The special committee listened to 21 hours of testimony from new details on the attack to how to prevent it.

UVALDE, Texas — After 21 hours of testimony spanning two days, the Texas Senate special committee formed after the Uvalde attack wrapped up around 5 p.m. Wednesday.

How the committee spent its time seemed to align with members' priorities for changes.

The first six hours were spent listening to DPS Director Steven McCraw outline what happened on May 24 when the Uvalde shooter killed 19 students and two teachers.

RELATED: Key takeaways from Tuesday's Uvalde hearing

For the next six hours, the 11-member committee heard from witnesses including TEA Commissioner Mike Morath on school safety. Wednesday’s hearing began with six more hours of testimony focused on mental health.

Finally, the committee wrapped up with two hours on gun control and another final hour for public comments.

Tuesday, Morath revealed law enforcement had the personnel and tools needed to stop the Uvalde gunman after three minutes, but they waited for one hour, 14 minutes and 8 seconds before they finally breached the classroom and killed him. The school district police chief had said he was waiting for a key to enter the room, but McCraw said the door was never locked.

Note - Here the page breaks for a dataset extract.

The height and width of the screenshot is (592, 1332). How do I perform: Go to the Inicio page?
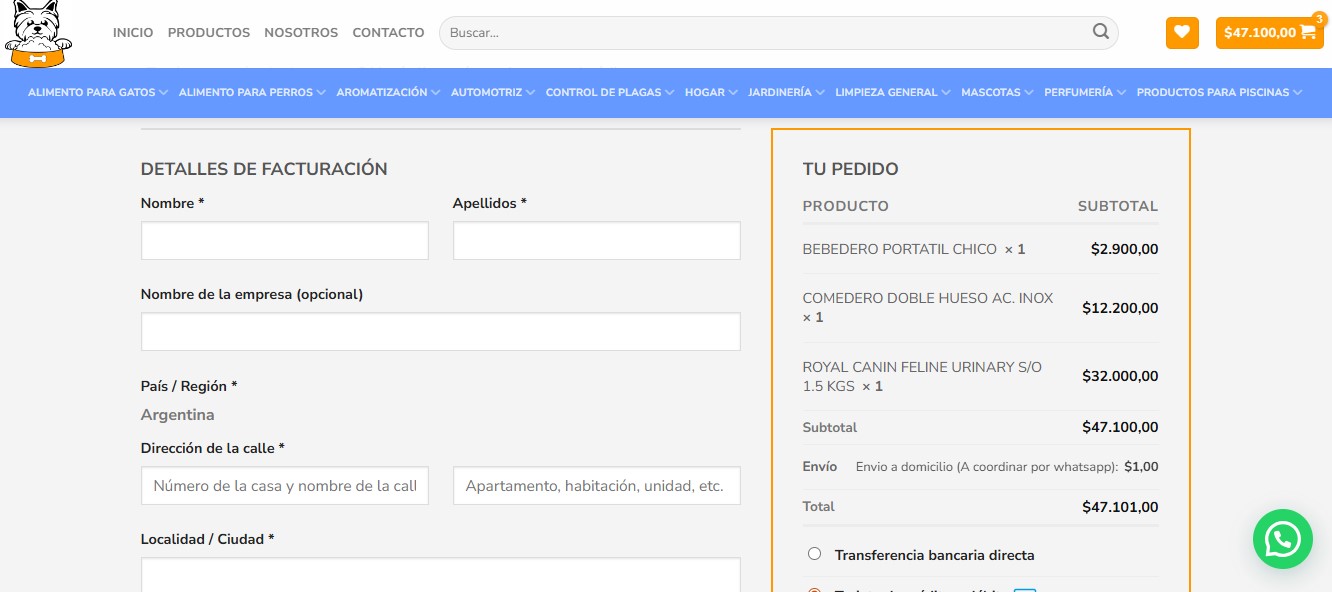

Wednesday's hearing wasn’t focused on what happened in Uvalde but instead on how to prevent it.

Seven witnesses opened the day speaking about mental health, focusing on how understaffed mental health facilities and services are in Texas.

About 1,600 people in Uvalde have received mental health treatment since the attack, about 10% of the city’s population, according to Sonja Gaines, the deputy executive commissioner for intellectual and developmental disability and behavioral health services at Texas Health and Human Services.

Gaines said there is a 50% vacancy rate for case workers, which has in effect doubled caseload.

“As you can imagine, you get diminished returns in terms of the effectiveness and also the burnout,” she said. “I would say the workforce has been a challenge.”

David Lakey, UT System’s vice chancellor for health affairs, led off the hearing Wednesday stress that fact, too.

“If we don’t have the workforce there to provide the counseling services to our kids in the schools, we’re not going to be able to identify issues early, provide them the counseling they need, the services they need to get them on the path they need,” he said.

The very last topic covered by the committee after two full days has been the most discussed since the attack: gun safety.

Nicole Golden, the executive director of Texas Gun Sense and Aurora Vasquez, the Sandy Hook Promise Vice President, spoke to the committee.

Both offered suggestions for gun law changes including raising the age of those who can purchase a gun to 21 and for extreme risk laws that allow courts to take weapons away from owners considered to be an imminent threat.

“The answer comes in the form of prevention, not reaction,” Golden said. “Background checks on private transfers may have prevented Midland-Odessa. Extreme risk protection orders may have averted El Paso. Child access prevention laws may have prevented Santa Fe.”

Vasquez also focused on closing a loophole allowing for person-to-person gun sales which let people who would not be able to buy a gun from a licensed dealer still purchase one from a friend, neighbor or other non-dealer.

“To advance other solutions that have been spoken about these past two days and not to include these would be a grave error,” Golden said. “There’s data behind there. They’re proven.”

Much of the public testimony from 14 speakers Wednesday focused on instituting better mental health policies and strong gun laws.

Many lawmakers have pushed for the governor to call a special session to allow the state to pass new law in response to Uvalde.

Tuesday, Texas big city mayors including in Dallas, Arlington and Fort Worth joined that call asking for universal background checks, increasing the age to purchase weapons to 21, passing red flag laws, increasing mental health funding and adding school safety officers.

The senate committee opened Tuesday with its chair, Sen. Robert Nichols, acknowledging this was the third time the state had created a special committee following a mass shooting. Now Texans will see what the state does to prevent a fourth.